Dopo la morte del padre, Baba, la piccola Nour, insieme alla madre, disegnatrice di mappe, e alle due sorelle maggiori, torna in Siria, Paese natale di quest’ultime. Al dolore della perdita si aggiunge quello della guerra; pochi mesi dopo il loro arrivo a Homs, infatti, durante una cena alla quale è presente anche Abu Sayeed, un amico del padre, la loro casa è colpita da una delle bombe che si stanno abbattendo sulla città da giorni e sono costrette a fuggire per mettersi in salvo. Il mondo di Nour diventa grigio, quel mondo che fino a poco tempo prima era fatto di colori e odori, di voci e suoni e lettere che rievocavano tonalità e profumi, cambia improvvisamente in un modo che non si sarebbe mai aspettata. Riesce a farsi coraggio solo ripensando al padre e alle storie che le raccontava, storie che ormai conosce a memoria, in particolare quella di Rawiya, una ragazza che in tempi lontani si era finta un maschio per partecipare a una spedizione il cui scopo era quello di disegnare la carta geografica del mondo, includendo territori finora sconosciuti. Inizia intanto il viaggio alla ricerca di un luogo sicuro, dove potersi rifugiare in attesa di poter rientrare negli Stati Uniti, la loro casa negli ultimi anni. Durante il bombardamento, non solo la loro casa viene distrutta, ma Huda viene ferita a un braccio, a causa di una scheggia che l’ha colpita. La famiglia deve quindi dividersi, con la speranza di riuscire a ritrovarsi in seguito, ma non prima che la mamma abbia dato a Nour una mappa, sicura che possa farne buon uso. E così, mentre la mamma e Huda corrono alla ricerca di un ospedale, Nour e la sorella maggiore Zahra dovranno mettersi in salvo; saranno proprio quella mappa inizialmente incomprensibile lasciata loro dalla mamma e la leggenda di Rawiya ad aiutarle?
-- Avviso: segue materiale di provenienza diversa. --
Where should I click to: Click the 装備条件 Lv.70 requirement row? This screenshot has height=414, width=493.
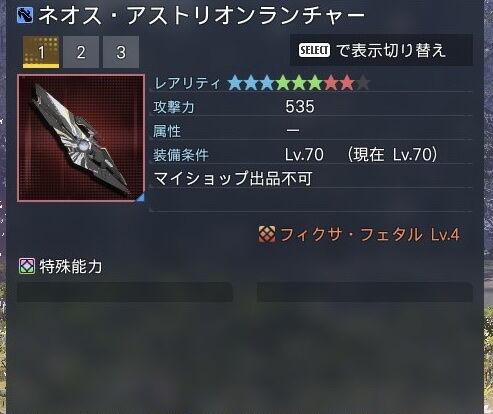click(312, 155)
Considerato da pubblico e critica Il cacciatore di aquiloni siriano, questo romanzo di Zeyn Joukhader tratta di legami familiari che sopravvivono all’orrore della guerra, anzi si fortificano. Si alternano due narrazioni, che di fatto si intrecciano anche quella della storia di Nour e quella più remota e leggendaria di Rawiya; questo espediente narrativo si ritrova a livello visivo anche nelle pagine del libro, dove i capitoli delle due storie si alternano uno dopo l’altro, per arrivare quasi in parallelo alla conclusione delle due vicende. E non è difficile intuire le caratteristiche comuni alle due bambine, un coraggio e una forza di gran lunga superiori a quelle che dovrebbero avere le giovani della loro età, l’amore per la propria famiglia, che le spinge ad andare avanti, mappe che non sono solo cartine geografiche, sentieri e percorsi reali, ma anche emotivi e interiori, che permettono di trovare la strada di casa, intesa più che altro come famiglia, affetto fraterno e amore di una madre. Una scrittura che incanta, che trasporta in un mondo di colori, tonalità, profumi e odori, attraverso la visione sincera e innocente di una bambina, chiamata a diventare grande troppo presto.